The funny thing is that the actul bug is an urban myth. People claim that once your hard drive reaches 300k parks it will fail. Note that at the start they were claiming the number to be 100k and now are claiming 600k due to the simple fact that a huge number of people showed up with the number being well over million on perfectly functioning drives.
The drives parked heads when not in use, sometimes, several times a minute, some of them clicked when they did so. It is a feature that reduces power use and protects the hard drive from sudden movement and impacts. It is NOT a bug.
All the claims that it will make you hard drive fail in a year are false and are made by people that have no a slightest clue of hard drive design.
You would find this out due to returns. There really are only a handful of laptop manufacturers who sell to the OEM brands you know (Dell, HP, etc). If a model has a component failing at a higher rate than normal, the OEM/ODM will begin investigating what is going wrong.
In the case of Windows, we are also able to correlate crash information to drivers and hardware, and determine problems this way.
I work for Microsoft as a technical account manager (TAM) - and work with OEM/OEM/IHV communities on issues like this. There are *many* patches to Windows which include workarounds for hardware issues - something that is both good and bad. Good because an end user is less likely to get screwed; bad because vendors who tend to make crap hardware stay in business.

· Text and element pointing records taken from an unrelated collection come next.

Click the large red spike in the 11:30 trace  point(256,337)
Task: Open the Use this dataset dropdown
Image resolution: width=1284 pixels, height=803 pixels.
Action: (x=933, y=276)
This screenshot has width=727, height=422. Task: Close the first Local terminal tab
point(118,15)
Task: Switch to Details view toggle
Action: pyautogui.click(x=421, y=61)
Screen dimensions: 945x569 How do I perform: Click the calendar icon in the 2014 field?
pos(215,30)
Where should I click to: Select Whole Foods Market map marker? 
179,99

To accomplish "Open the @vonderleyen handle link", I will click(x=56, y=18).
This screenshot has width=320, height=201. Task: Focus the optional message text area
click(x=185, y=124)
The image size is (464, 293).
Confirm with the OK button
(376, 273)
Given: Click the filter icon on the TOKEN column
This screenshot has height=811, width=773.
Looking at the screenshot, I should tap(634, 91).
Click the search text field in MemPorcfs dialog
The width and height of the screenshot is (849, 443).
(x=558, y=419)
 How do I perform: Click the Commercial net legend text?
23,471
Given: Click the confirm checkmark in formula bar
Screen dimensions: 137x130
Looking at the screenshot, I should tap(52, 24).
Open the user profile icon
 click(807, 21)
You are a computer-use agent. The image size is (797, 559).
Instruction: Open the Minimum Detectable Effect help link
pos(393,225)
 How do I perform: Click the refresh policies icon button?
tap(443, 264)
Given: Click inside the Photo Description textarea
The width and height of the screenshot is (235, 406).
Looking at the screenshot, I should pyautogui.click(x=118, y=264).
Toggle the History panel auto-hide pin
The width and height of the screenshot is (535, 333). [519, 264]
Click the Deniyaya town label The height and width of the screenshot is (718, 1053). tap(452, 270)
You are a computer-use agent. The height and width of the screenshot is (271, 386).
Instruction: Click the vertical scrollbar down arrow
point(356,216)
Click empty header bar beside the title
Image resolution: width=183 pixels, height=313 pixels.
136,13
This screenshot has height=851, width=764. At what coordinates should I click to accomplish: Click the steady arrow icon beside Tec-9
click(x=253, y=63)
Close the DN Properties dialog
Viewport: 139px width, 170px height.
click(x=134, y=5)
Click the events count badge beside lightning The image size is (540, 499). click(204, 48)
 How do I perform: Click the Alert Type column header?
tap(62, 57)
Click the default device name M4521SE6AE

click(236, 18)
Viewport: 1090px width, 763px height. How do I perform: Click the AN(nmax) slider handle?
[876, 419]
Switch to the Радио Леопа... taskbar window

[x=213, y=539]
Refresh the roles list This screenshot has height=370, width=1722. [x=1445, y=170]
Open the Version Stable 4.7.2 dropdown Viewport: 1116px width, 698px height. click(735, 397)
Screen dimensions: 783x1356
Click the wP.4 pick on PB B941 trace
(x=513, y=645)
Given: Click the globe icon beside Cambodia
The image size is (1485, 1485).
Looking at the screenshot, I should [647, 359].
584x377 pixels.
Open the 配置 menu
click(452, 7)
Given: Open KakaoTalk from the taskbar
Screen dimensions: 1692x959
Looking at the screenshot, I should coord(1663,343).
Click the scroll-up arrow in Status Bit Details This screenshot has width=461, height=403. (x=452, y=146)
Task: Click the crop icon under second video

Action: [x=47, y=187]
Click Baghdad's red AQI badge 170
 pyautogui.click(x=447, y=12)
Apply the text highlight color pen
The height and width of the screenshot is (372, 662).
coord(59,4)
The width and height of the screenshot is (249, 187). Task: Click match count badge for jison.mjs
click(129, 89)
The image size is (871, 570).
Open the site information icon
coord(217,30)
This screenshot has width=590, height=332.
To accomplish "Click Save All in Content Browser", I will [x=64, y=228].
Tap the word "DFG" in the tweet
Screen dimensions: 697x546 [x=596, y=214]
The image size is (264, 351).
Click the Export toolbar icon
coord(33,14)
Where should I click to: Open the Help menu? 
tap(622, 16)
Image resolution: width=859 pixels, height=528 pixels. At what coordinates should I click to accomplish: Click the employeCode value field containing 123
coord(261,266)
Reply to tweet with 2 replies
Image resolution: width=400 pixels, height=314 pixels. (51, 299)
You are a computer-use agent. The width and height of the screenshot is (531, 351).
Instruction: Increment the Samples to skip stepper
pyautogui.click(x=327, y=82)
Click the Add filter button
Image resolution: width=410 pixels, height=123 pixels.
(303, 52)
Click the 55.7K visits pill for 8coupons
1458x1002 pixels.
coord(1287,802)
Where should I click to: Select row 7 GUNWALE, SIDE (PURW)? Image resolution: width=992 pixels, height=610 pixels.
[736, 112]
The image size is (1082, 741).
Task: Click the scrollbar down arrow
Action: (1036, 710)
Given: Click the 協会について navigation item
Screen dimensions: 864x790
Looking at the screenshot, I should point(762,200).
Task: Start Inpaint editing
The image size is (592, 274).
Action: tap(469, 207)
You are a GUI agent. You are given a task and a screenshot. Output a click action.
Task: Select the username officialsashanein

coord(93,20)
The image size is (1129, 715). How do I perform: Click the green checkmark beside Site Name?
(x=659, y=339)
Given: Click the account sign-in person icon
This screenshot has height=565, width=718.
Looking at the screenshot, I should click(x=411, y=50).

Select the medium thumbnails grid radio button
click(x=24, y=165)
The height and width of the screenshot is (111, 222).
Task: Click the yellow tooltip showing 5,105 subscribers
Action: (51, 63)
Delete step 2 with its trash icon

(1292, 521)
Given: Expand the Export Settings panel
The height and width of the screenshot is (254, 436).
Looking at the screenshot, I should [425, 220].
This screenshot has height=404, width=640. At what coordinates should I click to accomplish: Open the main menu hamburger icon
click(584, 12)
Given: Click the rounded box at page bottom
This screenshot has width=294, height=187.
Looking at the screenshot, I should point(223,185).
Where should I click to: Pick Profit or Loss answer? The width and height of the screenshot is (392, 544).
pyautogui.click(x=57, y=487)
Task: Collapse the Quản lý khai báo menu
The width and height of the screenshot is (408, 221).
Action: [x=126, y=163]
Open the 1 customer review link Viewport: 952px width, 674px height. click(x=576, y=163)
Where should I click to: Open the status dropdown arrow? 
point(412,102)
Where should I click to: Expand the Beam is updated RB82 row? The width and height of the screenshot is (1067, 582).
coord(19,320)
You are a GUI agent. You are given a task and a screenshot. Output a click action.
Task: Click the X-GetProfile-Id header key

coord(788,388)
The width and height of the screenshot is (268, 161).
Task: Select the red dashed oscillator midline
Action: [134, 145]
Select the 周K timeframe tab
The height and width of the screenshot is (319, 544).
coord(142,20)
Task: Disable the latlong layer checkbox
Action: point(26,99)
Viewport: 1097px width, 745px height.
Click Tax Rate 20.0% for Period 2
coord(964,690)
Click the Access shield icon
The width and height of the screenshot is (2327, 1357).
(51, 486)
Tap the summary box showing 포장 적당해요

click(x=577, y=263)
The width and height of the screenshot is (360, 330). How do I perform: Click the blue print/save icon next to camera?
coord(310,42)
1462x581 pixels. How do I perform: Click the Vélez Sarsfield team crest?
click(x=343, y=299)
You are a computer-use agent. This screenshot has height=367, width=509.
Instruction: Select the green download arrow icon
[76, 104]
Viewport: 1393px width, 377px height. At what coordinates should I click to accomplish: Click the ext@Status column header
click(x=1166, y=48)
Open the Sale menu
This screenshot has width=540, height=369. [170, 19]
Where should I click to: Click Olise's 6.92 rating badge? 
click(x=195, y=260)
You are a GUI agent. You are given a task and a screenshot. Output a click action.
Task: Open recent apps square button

I followed the instructions on Ubuntu's forums (what a pain to locate the actual instructions) (I transcribed what I did and will post them).
The actual problem was that manufactures have messed with their drives and altered the head parking timeout into a "detect if windows went to sleep" method. Basically Windows writes to the disk *all the time* until it sleeps, so the best way to minimize disk use is to park the head almost instantly after any inactivity, as that will park it asap when it sleeps. Furthermore at least 2 manufactures used the timeout control as <= 195 == "on" and >195 == "off".
Ubuntu/Linux wrote a lot less often, but plenty anyway, like every 15 seconds (doing stupid stuff like writing log files). So the head unparked every 15 seconds.
The fact that Windows "worked" led a lot of people to think Windows was doing secret messing with the drives to turn on extra modes that were not in the documentation, and that Ubuntu could not be fixed until this secret was found. However I think somebody could have figured out that it was not doing anything, there were programs (ported from Ubuntu, apparently!) for reading the disk settings under Windows.
It was also known immediatly that setting the disk timeout to 255 stopped this. Who cares if this was not the "secret Windows setting", it was certainly better than how Ubuntu was working at that time. This was known the same day the bug was first talked about! Ubuntu should have immediatly patched it, but somehow the fact that this was not "ideal" caused them to delay for 14 months! That is really bad, guys! I "fixed" mine as best I could with a program I had to run every time I opened the lid (because some stupid startup thing kept turning the timeout back on, and the only way to run my program last was to manually run it!) I eventually decided to go through the hair of actually fixing it and killing off that other thing that tried to do it.
There seemed to be a bunch of conflicting programs, all of them trying to set the disk timeout to 128 or 2. You had to get *all* of them (see next posting for what I did). This is what made it Ubuntu-specific. I sure hope this patch straightens it out so exactly ONE service, and exactly ONE file in /etc, controls the disk timeout!
Yea you can blame Windows all you want, but this was really, really, bad!
And I sure hope the update (which I just did) did not get screwed up by trying to merge with all the changes I did. Have not really checked yet. What a PITA. If they had put out a patch immediatly then they would not have to patch systems that have a hundred different solutions on them.
Hard drives have "recommended" power-saving values specified in their firmware that say after x minutes of idle time, power me down! Ubuntu used these values.
It turns out these default values were way too low (1-5 minutes), so drives would power off and on very frequently, which shortened their lives.